Return, unaltered, every line from the beginning of the material below up to and including the one with "The height and width of the screenshot is (660, 1095).".

DATA SECTION »
§

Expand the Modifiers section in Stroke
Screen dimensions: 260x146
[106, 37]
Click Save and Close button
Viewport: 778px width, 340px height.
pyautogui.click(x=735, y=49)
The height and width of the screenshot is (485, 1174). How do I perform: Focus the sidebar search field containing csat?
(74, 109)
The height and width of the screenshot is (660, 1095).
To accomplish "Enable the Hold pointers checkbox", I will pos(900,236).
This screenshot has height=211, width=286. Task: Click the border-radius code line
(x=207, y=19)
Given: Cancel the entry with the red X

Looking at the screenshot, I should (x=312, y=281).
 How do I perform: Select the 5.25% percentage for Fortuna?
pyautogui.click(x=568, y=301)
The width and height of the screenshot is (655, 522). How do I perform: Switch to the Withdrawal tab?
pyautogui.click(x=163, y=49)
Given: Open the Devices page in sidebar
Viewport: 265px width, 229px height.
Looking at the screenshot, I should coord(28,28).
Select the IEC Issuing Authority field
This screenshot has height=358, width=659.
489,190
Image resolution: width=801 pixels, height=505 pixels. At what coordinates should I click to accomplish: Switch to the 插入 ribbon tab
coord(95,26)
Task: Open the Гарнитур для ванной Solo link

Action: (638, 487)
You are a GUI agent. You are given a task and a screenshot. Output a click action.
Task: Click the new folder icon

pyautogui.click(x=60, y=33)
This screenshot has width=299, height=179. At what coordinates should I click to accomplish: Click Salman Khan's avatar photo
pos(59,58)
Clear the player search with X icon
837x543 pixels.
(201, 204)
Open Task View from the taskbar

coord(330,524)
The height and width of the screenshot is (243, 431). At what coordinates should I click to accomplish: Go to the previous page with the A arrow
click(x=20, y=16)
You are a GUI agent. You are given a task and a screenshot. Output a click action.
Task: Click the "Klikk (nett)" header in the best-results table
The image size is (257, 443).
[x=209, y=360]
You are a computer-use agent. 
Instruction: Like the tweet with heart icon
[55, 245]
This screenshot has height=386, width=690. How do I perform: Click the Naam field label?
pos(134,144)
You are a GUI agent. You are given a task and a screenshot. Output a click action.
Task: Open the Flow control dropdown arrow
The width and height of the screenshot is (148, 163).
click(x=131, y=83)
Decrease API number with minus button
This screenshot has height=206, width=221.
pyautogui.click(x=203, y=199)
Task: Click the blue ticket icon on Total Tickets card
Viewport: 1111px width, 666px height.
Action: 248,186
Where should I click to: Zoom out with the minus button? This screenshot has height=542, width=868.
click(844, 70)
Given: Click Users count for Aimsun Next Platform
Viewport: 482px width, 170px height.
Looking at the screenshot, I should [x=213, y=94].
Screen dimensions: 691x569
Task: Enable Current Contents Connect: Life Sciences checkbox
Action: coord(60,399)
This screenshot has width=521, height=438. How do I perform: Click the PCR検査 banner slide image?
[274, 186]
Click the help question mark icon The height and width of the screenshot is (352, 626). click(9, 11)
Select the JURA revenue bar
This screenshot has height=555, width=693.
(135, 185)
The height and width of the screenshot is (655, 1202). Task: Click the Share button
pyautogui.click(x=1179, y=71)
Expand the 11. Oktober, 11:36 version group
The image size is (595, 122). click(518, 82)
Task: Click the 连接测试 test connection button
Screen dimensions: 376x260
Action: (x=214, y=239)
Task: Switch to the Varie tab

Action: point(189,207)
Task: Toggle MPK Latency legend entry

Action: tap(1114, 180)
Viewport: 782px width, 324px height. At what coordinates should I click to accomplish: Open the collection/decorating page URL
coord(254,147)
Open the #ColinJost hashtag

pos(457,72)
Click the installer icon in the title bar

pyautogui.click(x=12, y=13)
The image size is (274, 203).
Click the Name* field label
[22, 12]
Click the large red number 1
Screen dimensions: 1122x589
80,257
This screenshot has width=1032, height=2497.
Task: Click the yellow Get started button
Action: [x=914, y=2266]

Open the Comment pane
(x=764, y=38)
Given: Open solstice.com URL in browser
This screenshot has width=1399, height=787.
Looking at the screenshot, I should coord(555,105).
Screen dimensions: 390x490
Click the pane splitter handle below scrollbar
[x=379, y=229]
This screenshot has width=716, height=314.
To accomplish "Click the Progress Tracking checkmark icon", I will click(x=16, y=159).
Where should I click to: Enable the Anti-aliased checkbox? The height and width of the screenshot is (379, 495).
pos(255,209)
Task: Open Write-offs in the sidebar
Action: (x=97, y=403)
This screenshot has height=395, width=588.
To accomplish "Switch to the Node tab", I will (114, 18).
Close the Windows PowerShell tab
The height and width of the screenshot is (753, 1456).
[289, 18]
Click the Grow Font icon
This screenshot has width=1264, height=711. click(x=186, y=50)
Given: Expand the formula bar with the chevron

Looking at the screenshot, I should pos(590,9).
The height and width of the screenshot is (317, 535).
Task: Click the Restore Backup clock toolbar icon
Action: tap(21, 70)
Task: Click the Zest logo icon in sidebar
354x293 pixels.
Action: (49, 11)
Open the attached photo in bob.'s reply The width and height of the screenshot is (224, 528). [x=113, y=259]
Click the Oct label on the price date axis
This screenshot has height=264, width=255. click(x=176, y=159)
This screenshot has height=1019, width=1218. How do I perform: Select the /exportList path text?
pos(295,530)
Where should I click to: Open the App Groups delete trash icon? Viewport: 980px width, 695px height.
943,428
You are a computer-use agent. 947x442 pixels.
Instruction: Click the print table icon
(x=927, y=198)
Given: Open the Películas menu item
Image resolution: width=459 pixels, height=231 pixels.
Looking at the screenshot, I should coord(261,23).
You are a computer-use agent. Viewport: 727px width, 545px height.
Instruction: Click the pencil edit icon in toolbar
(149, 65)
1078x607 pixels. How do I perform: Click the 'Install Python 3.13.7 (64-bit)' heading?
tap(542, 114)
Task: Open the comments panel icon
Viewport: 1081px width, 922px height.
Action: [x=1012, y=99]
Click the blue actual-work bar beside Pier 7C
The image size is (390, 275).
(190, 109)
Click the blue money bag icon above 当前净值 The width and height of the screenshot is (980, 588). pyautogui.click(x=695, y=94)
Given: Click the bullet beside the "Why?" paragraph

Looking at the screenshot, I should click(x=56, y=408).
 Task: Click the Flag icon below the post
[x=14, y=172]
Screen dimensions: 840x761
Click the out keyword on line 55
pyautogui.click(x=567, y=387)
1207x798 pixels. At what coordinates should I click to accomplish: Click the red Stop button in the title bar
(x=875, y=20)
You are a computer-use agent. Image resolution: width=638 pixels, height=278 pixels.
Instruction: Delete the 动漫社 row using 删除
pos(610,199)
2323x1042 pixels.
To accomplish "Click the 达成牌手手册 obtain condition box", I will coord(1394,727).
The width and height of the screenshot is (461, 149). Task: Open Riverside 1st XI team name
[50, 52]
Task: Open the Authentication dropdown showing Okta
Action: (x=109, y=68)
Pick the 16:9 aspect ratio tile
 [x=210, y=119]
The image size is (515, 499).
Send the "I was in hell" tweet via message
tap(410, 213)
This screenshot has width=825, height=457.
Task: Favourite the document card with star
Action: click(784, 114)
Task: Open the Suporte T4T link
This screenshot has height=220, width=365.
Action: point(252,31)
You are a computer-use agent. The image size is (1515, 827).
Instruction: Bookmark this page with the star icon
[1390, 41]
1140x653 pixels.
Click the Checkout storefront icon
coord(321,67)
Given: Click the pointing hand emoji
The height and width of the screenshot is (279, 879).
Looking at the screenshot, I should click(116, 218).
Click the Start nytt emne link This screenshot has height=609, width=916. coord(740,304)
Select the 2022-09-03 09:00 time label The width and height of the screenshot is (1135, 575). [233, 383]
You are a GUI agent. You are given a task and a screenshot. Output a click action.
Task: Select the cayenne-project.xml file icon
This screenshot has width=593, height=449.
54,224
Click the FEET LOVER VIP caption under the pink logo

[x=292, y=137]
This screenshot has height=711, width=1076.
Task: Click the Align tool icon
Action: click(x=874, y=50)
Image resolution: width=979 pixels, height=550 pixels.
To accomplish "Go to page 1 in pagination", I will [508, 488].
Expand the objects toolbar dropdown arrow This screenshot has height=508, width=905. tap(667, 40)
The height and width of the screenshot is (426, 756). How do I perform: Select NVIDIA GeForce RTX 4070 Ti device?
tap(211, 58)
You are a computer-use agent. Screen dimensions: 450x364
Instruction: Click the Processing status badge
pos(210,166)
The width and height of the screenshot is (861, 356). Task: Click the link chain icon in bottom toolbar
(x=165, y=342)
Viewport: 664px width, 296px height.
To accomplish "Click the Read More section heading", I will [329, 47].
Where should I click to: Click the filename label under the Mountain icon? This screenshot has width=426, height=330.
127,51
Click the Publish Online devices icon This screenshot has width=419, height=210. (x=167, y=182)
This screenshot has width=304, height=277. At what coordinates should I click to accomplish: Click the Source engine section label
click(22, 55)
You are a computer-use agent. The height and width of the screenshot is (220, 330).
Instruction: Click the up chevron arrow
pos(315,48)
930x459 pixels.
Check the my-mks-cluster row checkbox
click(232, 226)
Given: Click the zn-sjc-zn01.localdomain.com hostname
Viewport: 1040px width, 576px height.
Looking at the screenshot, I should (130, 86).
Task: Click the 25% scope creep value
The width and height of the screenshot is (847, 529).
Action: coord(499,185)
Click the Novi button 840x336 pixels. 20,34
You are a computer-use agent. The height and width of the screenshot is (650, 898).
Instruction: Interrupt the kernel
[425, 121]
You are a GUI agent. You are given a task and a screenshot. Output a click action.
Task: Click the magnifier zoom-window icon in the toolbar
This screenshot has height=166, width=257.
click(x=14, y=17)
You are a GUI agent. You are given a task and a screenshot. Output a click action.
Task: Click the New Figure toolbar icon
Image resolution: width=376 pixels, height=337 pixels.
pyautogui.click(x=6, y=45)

§

SOLUTION TO THIS PROBLEM »
Expand the Modifiers section in Stroke
Screen dimensions: 260x146
[106, 37]
Click Save and Close button
Viewport: 778px width, 340px height.
pyautogui.click(x=735, y=49)
The height and width of the screenshot is (485, 1174). How do I perform: Focus the sidebar search field containing csat?
(74, 109)
The height and width of the screenshot is (660, 1095).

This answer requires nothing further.